Intellectual Property, Information Technology & Cybersecurity

International Data Transfers - What Now?

On 16th July 2020, the highest Court in the EU issued its long awaited judgement in respect of the Schrems II case and, in turn, left the entire business community in considerable uncertainty in respect of the lawfulness of their international transfers of personal data.

GDPR and international transfers

What is the relevant law and what was the case?

As a reminder, under the GDPR, currently personal data may only be transferred to a country outside of the EEA (“a third country”) if:

  • The third country has received an adequacy decision or, in respect of US transfers, the relevant company is Privacy Shield certified;
  • The entities involved in the transfer have entered into the Standard Contractual Clauses (“SCCs”); or
  • The transfer is covered by an exception (the circumstances where this will apply are quite limited).

Where transfers are made between different companies in a corporate group, the companies may also rely on Binding Corporate Rules, but these must be approved by the appropriate supervisory authority.

A transfer includes sending personal data or otherwise making it accessible in another country. In most cases, use of US software and cloud storage providers will mean you are transferring personal data to a third country.

The Schrems II case concerned a challenge to the validity of the Standard Contractual Clauses (SCCs) as a lawful mechanism for the transfer of personal data to a third country.

What was the outcome?

The Court:

  • invalidated the US Privacy Shield.
  • upheld the validity of the SCCs, but imposed substantial limitations on when these clauses may be used.

The Court’s key reason for invalidation of the Privacy Shield was the ability of US security and law enforcement agencies to access non-EU citizens’ data once in the hands of US companies, causing EU citizens to lose control over their data.

What does this mean for the SCCs?

Companies can continue to use the SCCs to transfer personal data to third countries provided that:

  • the parties carry out an assessment of the laws in the relevant third country to determine whether, as a result of such laws, the data recipient in the third country is able to comply with the SCCs; and
  • where potential issues are identified, the parties implement appropriate safeguards to mitigate these issues.

The European Data Protection Board (“EDPB”) has indicated that it intends to release further guidance in respect of what “safeguards” could be implemented alongside the SCCs. Until then, there remains significant uncertainty as to what may be required of businesses in this respect.

Transferring personal data to the US

What does this mean for the US Privacy Shield and transfers of personal data to the US?

Companies relying on the Privacy Shield for their transfers to the US will need to implement another measure to make these transfers lawful.
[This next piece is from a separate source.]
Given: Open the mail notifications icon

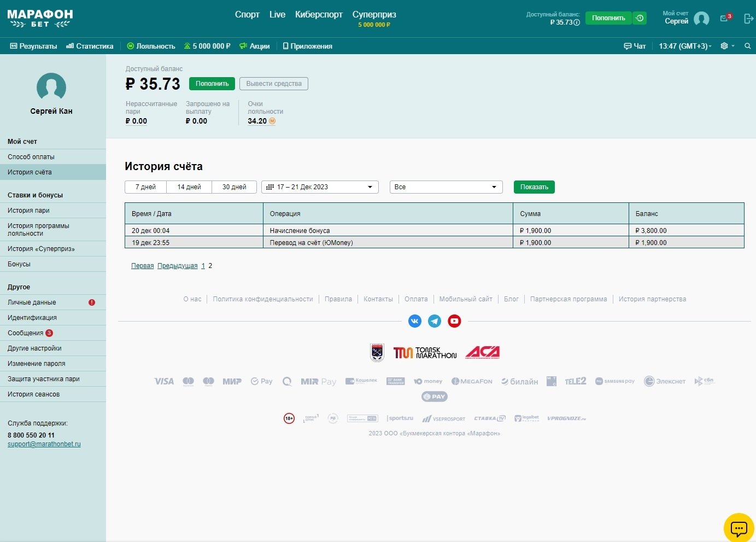Looking at the screenshot, I should coord(724,19).
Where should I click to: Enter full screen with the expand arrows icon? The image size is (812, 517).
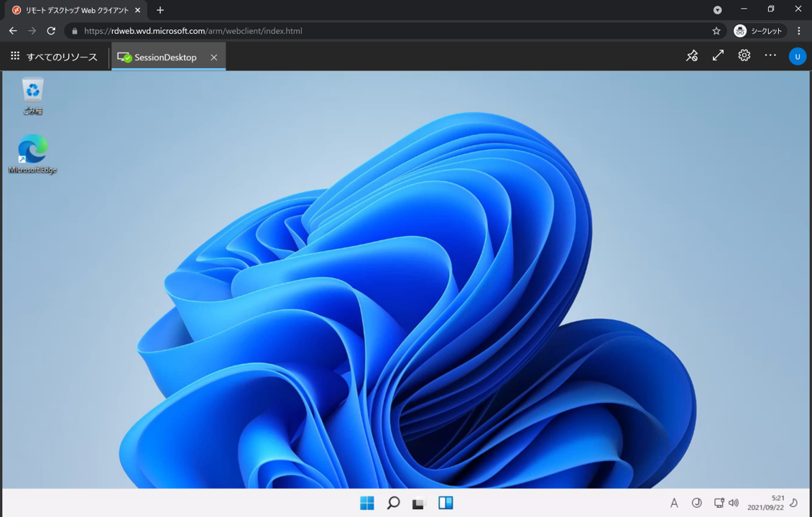coord(718,56)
This applies with immediate effect.

Given the concerns the Court raised about security agency and law enforcement access to the personal data of non-EU citizens, we know that use of the SCCs alone (without additional safeguards) is very likely to be in breach of data protection laws.

Next steps to achieve GDPR and data protection compliance

Although the decision took effect immediately, we consider it unlikely that the ICO will take action against any company for breach of the GDPR’s international transfer provisions until further guidance has been released by it and the EDPB.

That said, the ICO would likely look unfavourably on any business which failed to take any steps following this decision and so businesses should be taking stock of their international transfers to ensure they are in the best possible position to execute any guidance, once published. This includes:

  • assessing where personal data is transferred to third countries and for what purpose.
  • identifying the mechanism used for transfers to third countries (e.g. privacy shield, adequacy decision, SCCs etc.).
  • approaching overseas suppliers and asking what steps they intend to take as a result of the decision.
  • assessing whether the personal data needs to be transferred to a third country or a local provider could be used instead.